» PROBLEM REQUIREMENTS: Please replace "GUI agent" with "screen agent" throughout the entries below, keeping everything else the same. Leave the pictures out of your version.

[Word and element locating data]
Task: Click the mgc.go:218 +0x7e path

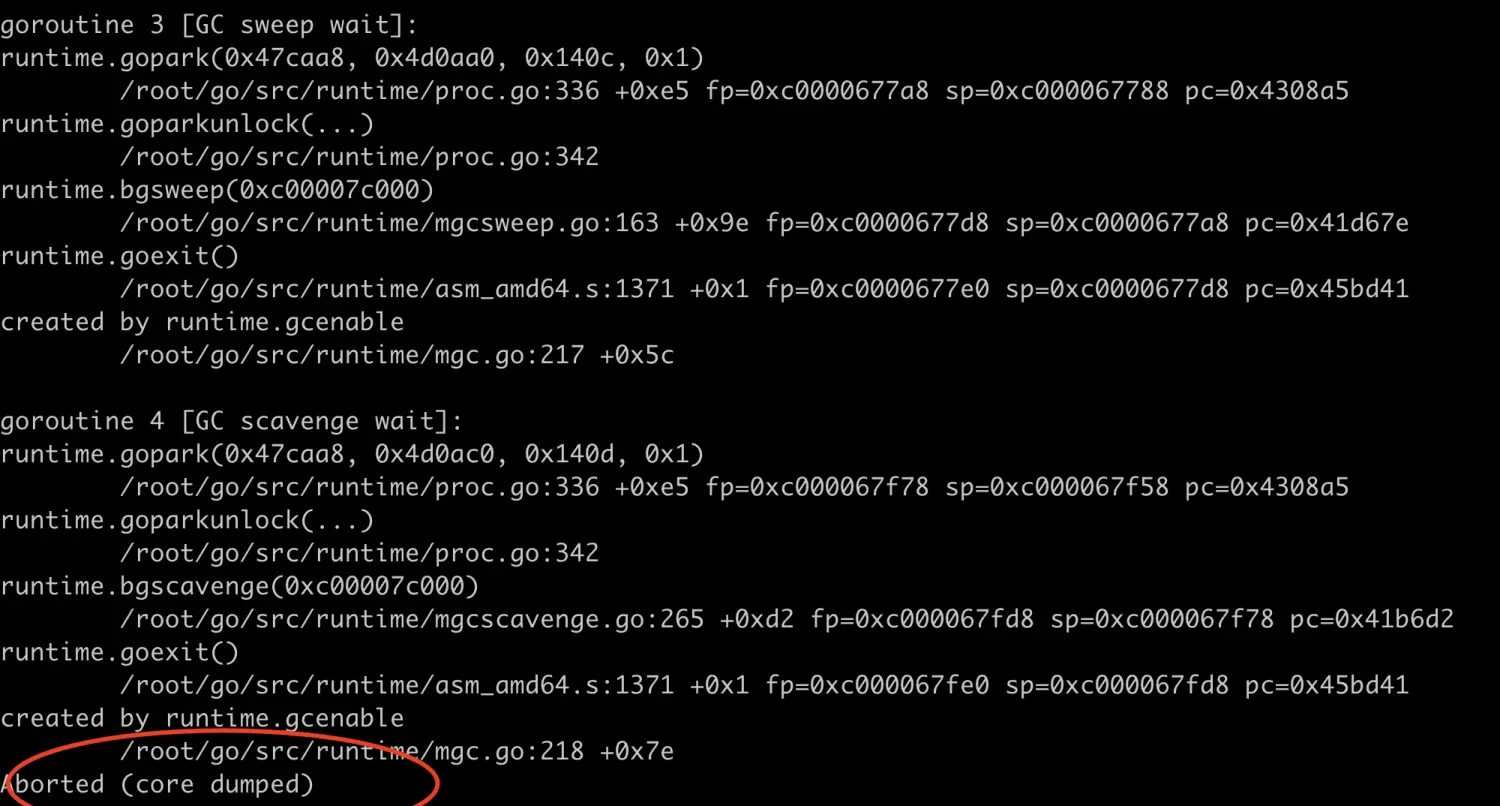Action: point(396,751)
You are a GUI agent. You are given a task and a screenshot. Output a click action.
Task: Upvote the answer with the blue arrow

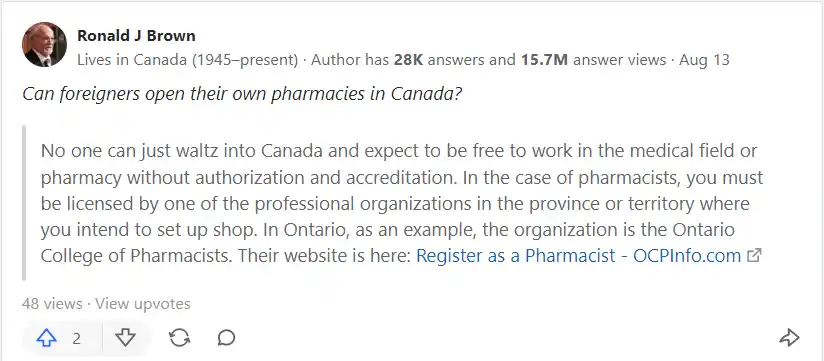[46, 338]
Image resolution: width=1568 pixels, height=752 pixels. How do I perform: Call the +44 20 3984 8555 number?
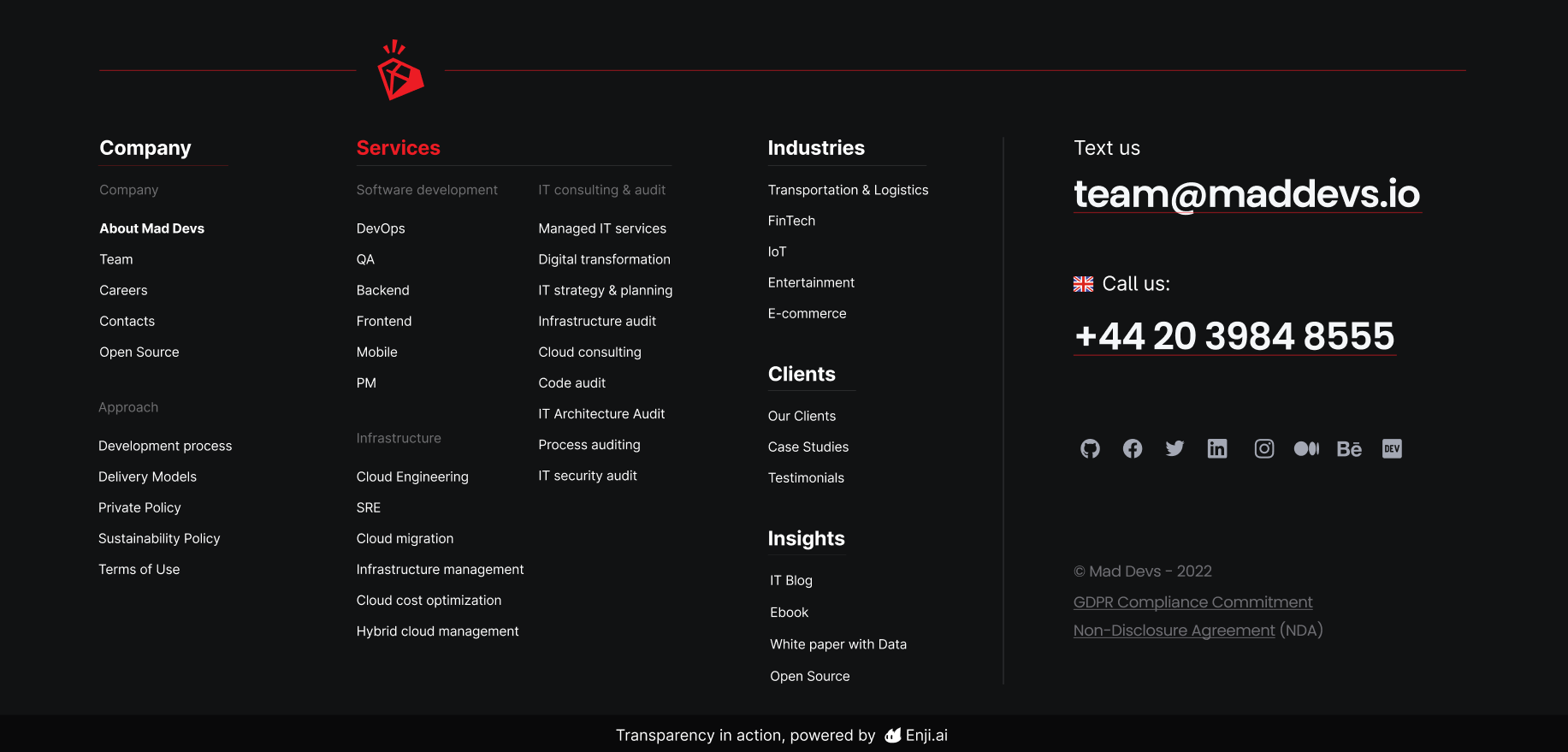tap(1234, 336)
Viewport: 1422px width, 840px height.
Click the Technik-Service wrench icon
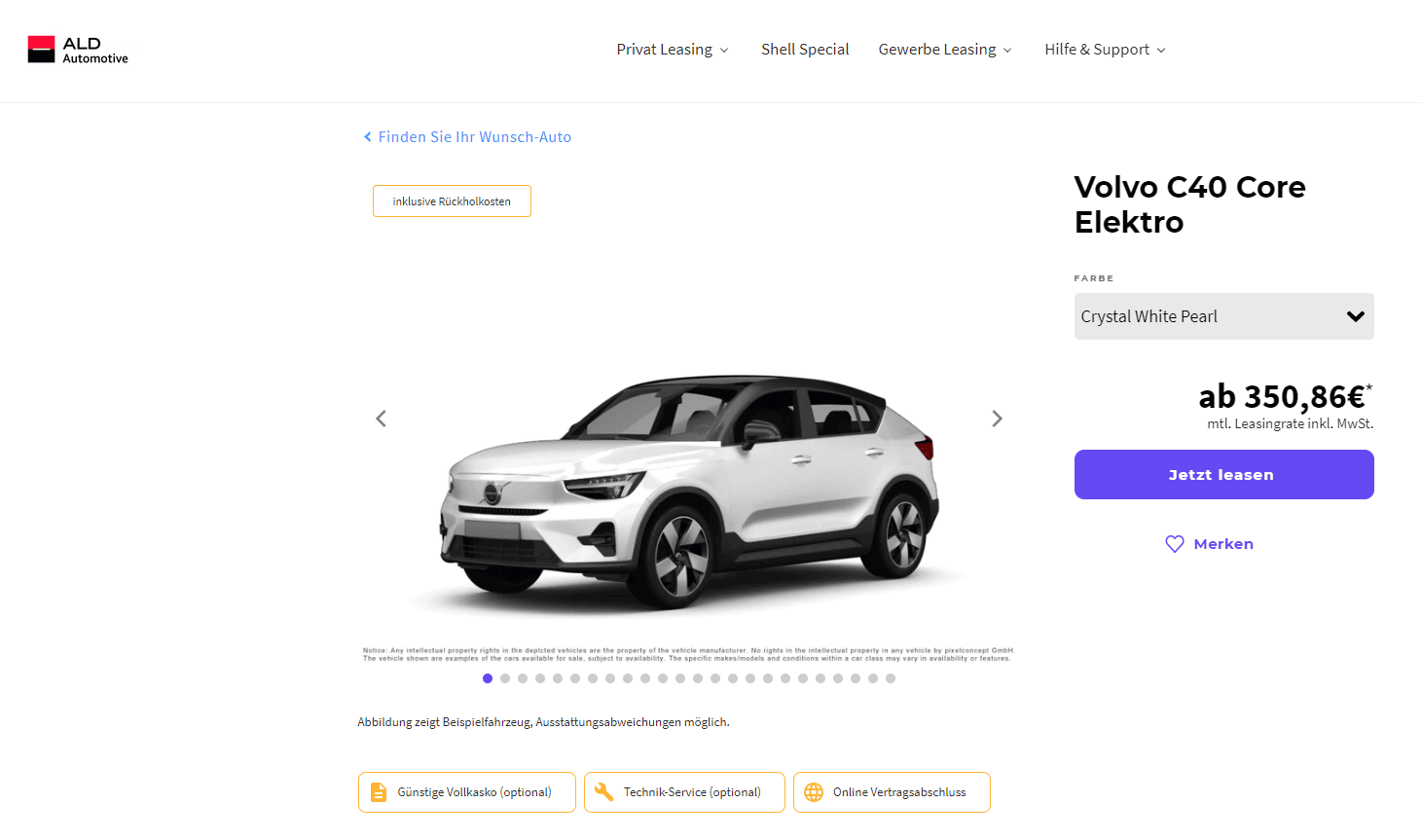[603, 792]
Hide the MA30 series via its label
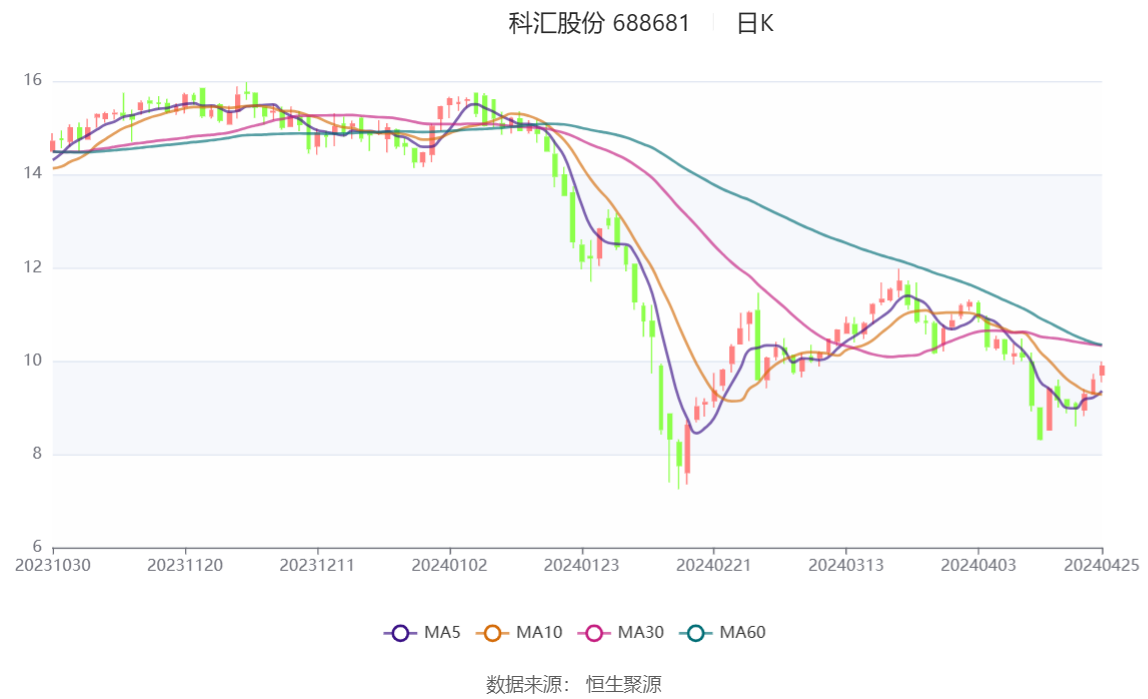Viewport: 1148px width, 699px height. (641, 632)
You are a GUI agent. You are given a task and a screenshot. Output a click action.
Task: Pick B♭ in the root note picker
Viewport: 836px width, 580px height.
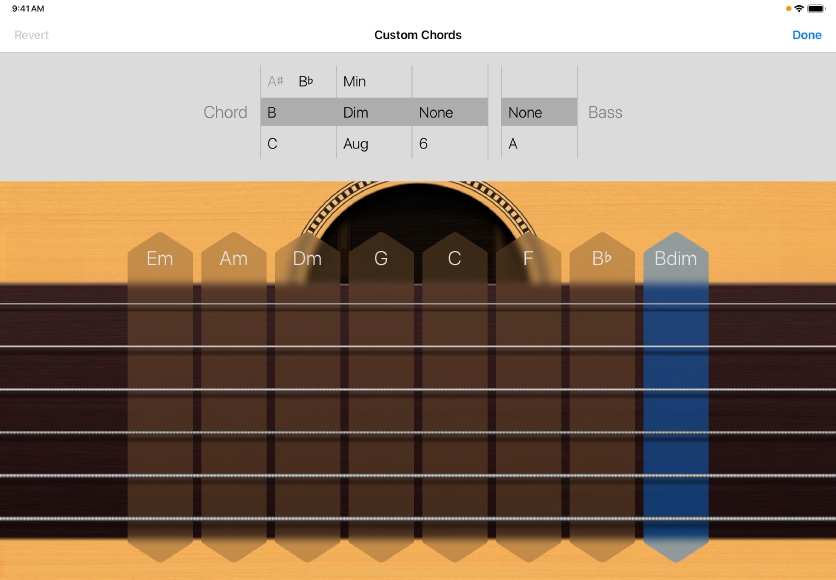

» WRITTEN SOLUTION:
Task: Click the mgc.go:218 +0x7e path

Action: point(396,751)
You are a screen agent. You are given a task and a screenshot. Output a click action.
Task: Upvote the answer with the blue arrow

[46, 338]
Image resolution: width=1568 pixels, height=752 pixels. How do I perform: Call the +44 20 3984 8555 number?
tap(1234, 336)
Viewport: 1422px width, 840px height.
Click the Technik-Service wrench icon
[603, 792]
Hide the MA30 series via its label
Viewport: 1148px width, 699px height. (641, 632)
You are a screen agent. You are given a task and a screenshot. Output a click action.
Task: Pick B♭ in the root note picker
Viewport: 836px width, 580px height.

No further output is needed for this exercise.